Güz döneminde çok üst düzey tedbirler aldıklarını ve dolayısıyla bahar dönemini daha deneyimli geçireceklerinin altını çizen Prof. Dr. Üçtuğ, “Eğitimi hibrit yapabilmek için biz bütün sınıflarımızı kameralarla, mikrofonlarla donattık. Bütün öğretim elemanlarımıza Zoom lisansı satın aldık. Zoom üzerinden 6 terabaytlık bulut satın aldık ki bütün hibrit derslerimizi oraya kaydedebilelim diye. Tüm dönem boyunca bu derslerin hiçbirisini silmeden, dönem sonuna kadar saklayabilecek kapasiteye ulaştık. Kampüs içerisindeki bütün gerekli önlemleri aldık. Sağlık Bakanlığı ile temasa geçtik. Çok yardımcı oldular ve tüm HES bilgilerini günlük aktarmaya başladılar. Bütün öğrenci ve çalışanlarımızın hepsinin HES bilgilerine günlük ulaşabiliyoruz. Oradan da kimin riskli grupta yer aldığını takip edebiliyoruz. Kampüs girişlerinde HES kodu sorgulamasını zorunlu hale getirdik. Sınıfları seyrelttik, sınav sürelerini uzattık ve sonuç itibariyle de başarılı olduk. Diğer üniversitelere de bunu yapmalarını tavsiye ediyorum. Çünkü eğitimde ülke olarak inanılmaz bir kayıp yaşamaktayız. Şu anda 8 yarıyılın 3’ünün gitmesi demek, yükseköğretimde yüzde 37 buçukluk bir kayıp demek. Yani yüzde 40’a varan bir kayıp. Bu nesil kayıp bir nesil olarak yetişiyor” ifadelerini kullandı.

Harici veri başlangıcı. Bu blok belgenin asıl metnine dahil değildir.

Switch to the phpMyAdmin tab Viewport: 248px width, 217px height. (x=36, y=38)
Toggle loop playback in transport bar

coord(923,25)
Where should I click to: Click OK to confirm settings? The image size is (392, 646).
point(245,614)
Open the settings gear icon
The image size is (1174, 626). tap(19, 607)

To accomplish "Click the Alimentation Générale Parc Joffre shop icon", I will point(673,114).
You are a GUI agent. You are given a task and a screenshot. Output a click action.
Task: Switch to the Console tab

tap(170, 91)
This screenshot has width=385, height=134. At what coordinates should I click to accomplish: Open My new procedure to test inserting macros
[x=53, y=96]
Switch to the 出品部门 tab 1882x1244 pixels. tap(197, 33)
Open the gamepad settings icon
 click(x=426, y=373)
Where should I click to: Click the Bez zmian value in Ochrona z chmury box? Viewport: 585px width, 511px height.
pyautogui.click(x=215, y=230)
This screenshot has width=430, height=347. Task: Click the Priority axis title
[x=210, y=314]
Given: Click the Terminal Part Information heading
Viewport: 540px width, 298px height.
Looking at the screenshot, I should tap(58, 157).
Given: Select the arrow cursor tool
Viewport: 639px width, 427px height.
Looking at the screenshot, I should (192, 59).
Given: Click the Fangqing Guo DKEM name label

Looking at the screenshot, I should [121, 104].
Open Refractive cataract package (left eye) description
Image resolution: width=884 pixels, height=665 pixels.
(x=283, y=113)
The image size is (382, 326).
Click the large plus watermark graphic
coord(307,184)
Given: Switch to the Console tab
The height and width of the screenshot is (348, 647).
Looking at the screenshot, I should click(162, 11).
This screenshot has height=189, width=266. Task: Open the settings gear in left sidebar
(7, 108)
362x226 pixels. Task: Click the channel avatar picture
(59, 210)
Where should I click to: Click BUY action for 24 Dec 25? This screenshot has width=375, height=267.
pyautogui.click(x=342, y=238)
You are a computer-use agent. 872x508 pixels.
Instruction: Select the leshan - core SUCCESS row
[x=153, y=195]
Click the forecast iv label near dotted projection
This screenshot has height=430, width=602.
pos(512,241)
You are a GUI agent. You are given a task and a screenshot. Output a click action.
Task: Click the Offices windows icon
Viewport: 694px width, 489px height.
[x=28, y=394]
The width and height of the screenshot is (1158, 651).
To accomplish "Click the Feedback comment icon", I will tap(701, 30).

Pandemi döneminde mezun olan öğrencilerin, gelecekte iş bulma konusunda sıkıntılar yaşayabileceğine dikkat çeken Üçtuğ, şunları kaydetti:

"Bizim öğrencilerimiz için okuldan uzak kalma konusu sadece 1 dönem oldu. Geçen bahar dönemini bu anlamda kaybetmiş olduk. Sonuçta yüzde 12 buçukluk bir kayıpla biz eğitim sürdürdük. Bundan 1 sene sonra mezuniyet aşamasına gelindiğinde belki de şunu yapacağız, öğrencilerimize bir yazı vereceğiz. Diyeceğiz ki ’bizim öğrencilerimiz, okuyarak, sınavlara yüz yüze girerek derslerini geçtiler.’ Nasıl ki biz her türlü zorluğu göze alarak, öğrencilerimizin geleceğine yatırım yaptıysak, diğer üniversiteler de biraz bu zorluklara katlanıp ülkedeki bu eğitim kaybının önüne geçmeliler diye düşünüyorum."